▶ [EXERCISE]
Reproduce word for word every line of the entries below, from the line containing "Обратная связь (760, 1656)" through the final line, and nothing else.
[EXTRACTED RECORDS — start]
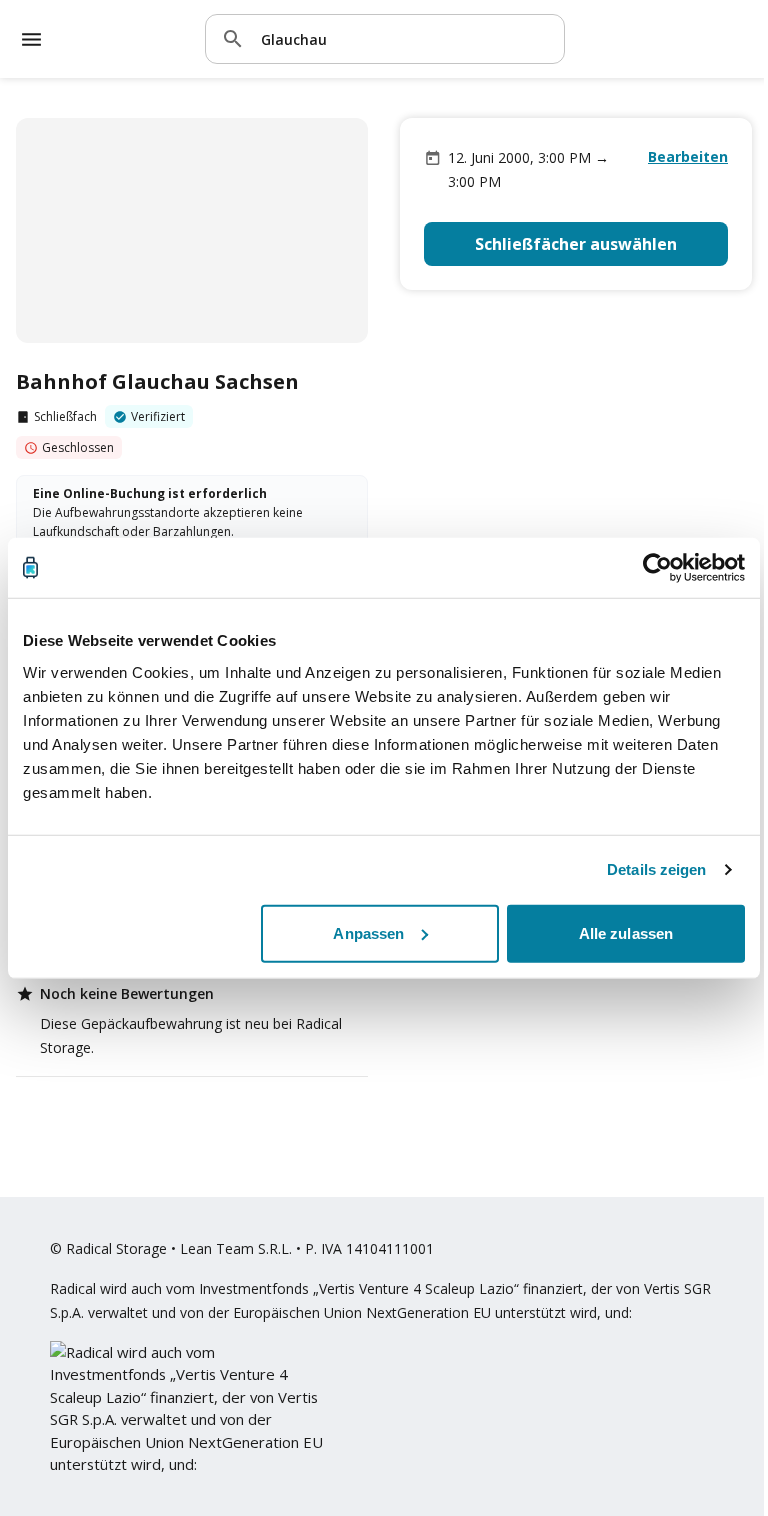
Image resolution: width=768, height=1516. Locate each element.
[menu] (31, 39)
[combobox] (405, 38)
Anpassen (368, 932)
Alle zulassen (626, 932)
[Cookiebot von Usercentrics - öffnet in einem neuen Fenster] (657, 568)
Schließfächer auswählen (576, 244)
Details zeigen (656, 869)
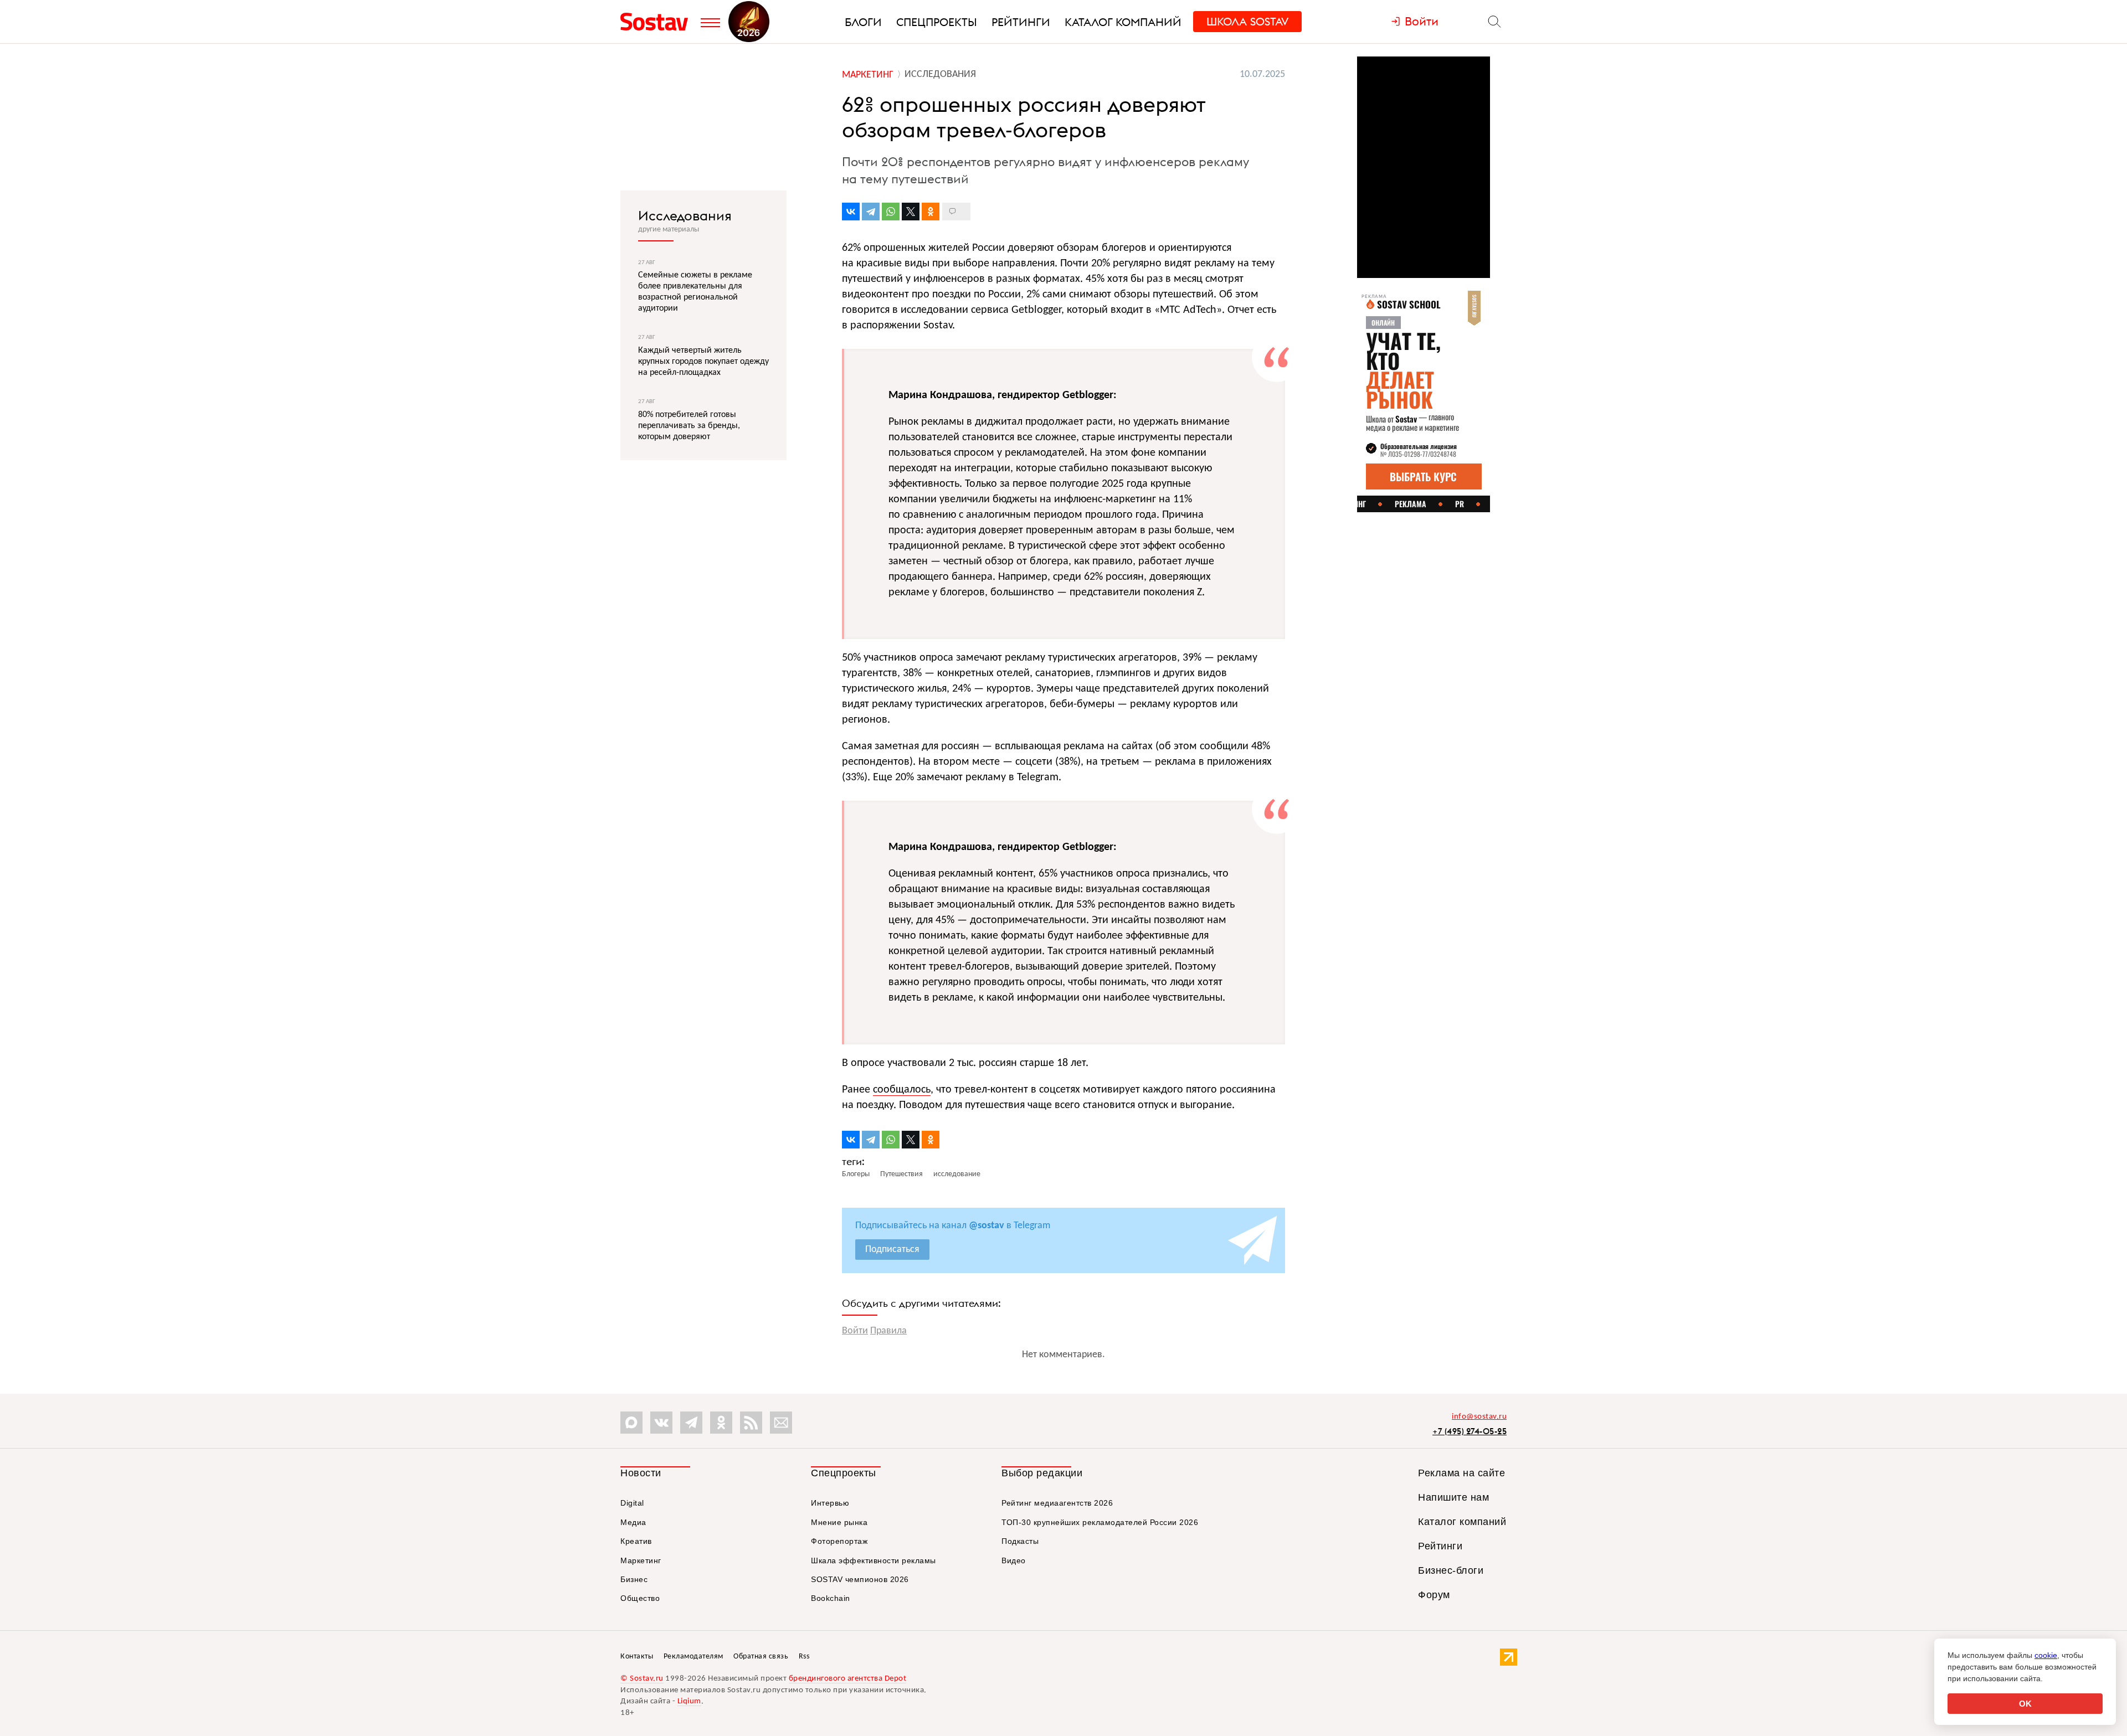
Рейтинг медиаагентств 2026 (1057, 1502)
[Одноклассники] (930, 211)
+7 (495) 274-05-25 (1469, 1431)
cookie (2045, 1655)
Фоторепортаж (839, 1541)
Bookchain (830, 1598)
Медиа (633, 1522)
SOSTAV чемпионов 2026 (860, 1579)
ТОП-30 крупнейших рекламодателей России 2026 (1099, 1522)
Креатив (636, 1541)
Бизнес (634, 1579)
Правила (888, 1331)
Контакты (636, 1656)
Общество (640, 1598)
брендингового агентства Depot (848, 1679)
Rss (804, 1656)
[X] (910, 211)
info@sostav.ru (1479, 1417)
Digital (632, 1502)
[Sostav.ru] (657, 21)
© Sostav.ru (642, 1679)
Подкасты (1020, 1541)
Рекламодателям (693, 1656)
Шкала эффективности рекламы (873, 1560)
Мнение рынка (839, 1522)
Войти (855, 1331)
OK (2025, 1703)
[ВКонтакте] (851, 211)
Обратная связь (760, 1656)
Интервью (830, 1502)
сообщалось (902, 1089)
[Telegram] (871, 211)
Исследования (685, 215)
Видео (1013, 1560)
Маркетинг (640, 1560)
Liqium (689, 1701)
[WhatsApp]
[EXTRACTED RECORDS — finish]
▶ [ANSWER BOX]
Обратная связь (760, 1656)
Интервью (830, 1502)
сообщалось (902, 1089)
[Telegram] (871, 211)
Исследования (685, 215)
Видео (1013, 1560)
Маркетинг (640, 1560)
Liqium (689, 1701)
[WhatsApp]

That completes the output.